Mexico’s central bank, which has had a new governor Victoria Rodríguez Ceja since last year, has also proved to be more hawkish than many expected. The bank’s five-member board began raising interest rates in June 2021, nine months before the US Federal Reserve, and has increased its benchmark rate at 14 consecutive meetings from 4 per cent to 11 per cent.
The spread over the Fed’s fed funds target rate has grown from 3.75 per cent to 6.25 per cent, adding to the peso’s attractiveness.
The market is betting on further hikes since inflation started rising again in December after peaking in September and dropping in the following two months.
Mexican president Andrés Manuel López Obrador’s fiscal austerity has also helped prop up the peso. The populist leader, who flies commercial and prides himself on being a man of the people, has slashed government spending and run small deficits.
During the pandemic, he resisted intense pressure to implement large support packages for businesses and individuals.
His stance has won him favour with currency investors relative to other leaders in Latin America, like Gustavo Petro in Colombia and Brazil’s new president, Luiz Inácio Lula da Silva.
“We have a lot of new presidents . . . and it’s not clear whether they are going to be fiscally responsible,” Casillas said.
The news is not all positive. Despite investor confidence in the peso and healthy levels of foreign investment, Mexico’s economic growth has fallen short of potential for decades, economists said.
Since López Obrador took office in 2018 the economy has barely grown and lagged behind regional peers in recovering from the pandemic. This year analysts expect growth of just 1.2 per cent, according to a central bank poll.
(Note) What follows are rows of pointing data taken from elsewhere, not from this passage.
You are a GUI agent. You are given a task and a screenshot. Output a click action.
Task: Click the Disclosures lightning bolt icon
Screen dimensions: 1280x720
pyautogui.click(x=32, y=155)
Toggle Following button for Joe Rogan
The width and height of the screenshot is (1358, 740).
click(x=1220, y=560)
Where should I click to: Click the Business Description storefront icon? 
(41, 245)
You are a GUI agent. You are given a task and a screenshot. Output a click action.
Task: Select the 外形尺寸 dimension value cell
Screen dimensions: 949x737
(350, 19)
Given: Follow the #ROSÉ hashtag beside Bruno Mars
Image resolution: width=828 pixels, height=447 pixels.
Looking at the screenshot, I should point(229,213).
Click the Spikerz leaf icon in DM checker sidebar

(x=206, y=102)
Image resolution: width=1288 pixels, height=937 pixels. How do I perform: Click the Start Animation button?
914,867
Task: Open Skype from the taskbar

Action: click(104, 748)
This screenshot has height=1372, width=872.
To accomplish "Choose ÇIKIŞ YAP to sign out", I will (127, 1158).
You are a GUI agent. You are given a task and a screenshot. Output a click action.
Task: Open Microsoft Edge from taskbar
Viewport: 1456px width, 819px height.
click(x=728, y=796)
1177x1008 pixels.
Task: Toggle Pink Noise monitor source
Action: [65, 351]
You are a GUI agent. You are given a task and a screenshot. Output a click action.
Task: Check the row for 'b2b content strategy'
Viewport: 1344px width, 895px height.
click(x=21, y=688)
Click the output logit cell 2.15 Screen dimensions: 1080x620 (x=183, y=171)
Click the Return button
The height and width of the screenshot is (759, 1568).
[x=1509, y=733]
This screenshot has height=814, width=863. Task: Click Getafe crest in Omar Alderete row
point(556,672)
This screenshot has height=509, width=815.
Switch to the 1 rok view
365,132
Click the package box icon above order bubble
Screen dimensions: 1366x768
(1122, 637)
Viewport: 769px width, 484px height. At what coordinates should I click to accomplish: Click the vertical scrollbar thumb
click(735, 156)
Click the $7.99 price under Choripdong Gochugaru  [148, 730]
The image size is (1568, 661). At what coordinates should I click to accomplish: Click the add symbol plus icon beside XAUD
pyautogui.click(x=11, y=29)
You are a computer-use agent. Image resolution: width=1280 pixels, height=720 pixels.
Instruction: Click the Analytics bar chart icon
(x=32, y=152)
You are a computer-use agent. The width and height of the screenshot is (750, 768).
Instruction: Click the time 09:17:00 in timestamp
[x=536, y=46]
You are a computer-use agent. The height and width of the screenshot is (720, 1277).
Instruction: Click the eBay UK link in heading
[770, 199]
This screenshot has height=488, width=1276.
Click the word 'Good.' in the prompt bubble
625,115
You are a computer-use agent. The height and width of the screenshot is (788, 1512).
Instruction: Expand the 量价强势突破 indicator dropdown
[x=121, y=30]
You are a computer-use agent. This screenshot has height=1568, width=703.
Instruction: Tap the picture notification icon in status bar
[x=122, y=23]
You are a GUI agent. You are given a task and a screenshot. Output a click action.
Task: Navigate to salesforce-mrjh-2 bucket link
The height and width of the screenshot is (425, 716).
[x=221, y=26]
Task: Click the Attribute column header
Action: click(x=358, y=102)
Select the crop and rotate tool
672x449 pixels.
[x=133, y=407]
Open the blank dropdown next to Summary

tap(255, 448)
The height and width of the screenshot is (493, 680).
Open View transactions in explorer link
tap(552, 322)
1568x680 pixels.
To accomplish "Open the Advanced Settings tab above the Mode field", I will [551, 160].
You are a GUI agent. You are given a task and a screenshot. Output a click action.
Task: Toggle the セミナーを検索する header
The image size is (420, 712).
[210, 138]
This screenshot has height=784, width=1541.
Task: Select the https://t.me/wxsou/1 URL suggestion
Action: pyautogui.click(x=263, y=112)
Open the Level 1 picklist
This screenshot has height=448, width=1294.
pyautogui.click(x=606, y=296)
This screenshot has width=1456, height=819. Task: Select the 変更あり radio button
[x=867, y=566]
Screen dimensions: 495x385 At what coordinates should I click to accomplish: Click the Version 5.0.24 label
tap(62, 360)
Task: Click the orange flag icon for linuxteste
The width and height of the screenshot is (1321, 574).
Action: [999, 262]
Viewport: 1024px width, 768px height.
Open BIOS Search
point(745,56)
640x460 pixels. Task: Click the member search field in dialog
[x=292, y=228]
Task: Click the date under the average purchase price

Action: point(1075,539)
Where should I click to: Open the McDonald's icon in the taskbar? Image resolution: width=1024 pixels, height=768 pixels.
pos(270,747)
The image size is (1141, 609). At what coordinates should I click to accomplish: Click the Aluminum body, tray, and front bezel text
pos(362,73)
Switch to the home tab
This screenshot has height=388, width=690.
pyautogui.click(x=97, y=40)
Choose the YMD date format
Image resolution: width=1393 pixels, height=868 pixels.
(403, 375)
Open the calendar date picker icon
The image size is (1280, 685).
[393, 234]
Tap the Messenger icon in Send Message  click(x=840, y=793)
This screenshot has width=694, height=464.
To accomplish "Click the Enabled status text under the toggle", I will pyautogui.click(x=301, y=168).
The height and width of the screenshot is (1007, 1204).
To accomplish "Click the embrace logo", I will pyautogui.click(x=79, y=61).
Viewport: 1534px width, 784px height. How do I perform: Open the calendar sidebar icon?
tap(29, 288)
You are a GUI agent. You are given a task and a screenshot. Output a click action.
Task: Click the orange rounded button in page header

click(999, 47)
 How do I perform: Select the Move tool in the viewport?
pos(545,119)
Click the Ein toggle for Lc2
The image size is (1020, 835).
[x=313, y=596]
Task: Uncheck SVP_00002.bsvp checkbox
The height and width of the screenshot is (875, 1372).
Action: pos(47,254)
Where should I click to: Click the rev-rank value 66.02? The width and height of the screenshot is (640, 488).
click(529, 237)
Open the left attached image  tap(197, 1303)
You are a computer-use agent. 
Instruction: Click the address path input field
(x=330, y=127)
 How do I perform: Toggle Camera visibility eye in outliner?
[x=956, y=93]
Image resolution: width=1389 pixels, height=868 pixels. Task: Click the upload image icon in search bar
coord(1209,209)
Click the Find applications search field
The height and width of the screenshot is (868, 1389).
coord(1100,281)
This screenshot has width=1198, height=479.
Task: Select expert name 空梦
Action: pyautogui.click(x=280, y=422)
Banco Base analyst Gabriela Siller said it was not a coincidence that the peso was now back close to levels seen in 2018, just before López Obrador won the presidency. Early fears that he would try to end the central bank’s autonomy or stay in power beyond the strict six-year term limit had dissipated, she said.
However, structural problems remain, such as the fragile rule of law, with little expectation of improvement in the medium term. Moves by López Obrador to weaken autonomous bodies and change the rules in the electricity market have also raised investor concerns.
Those long-term challenges will continue to hold back investment, JPMorgan economist Gabriel Lozano said in a recent note.
“Had a long-term strategy to boost investment been in place, we think Mexico could have been ready to boost nearshoring earlier,” he said.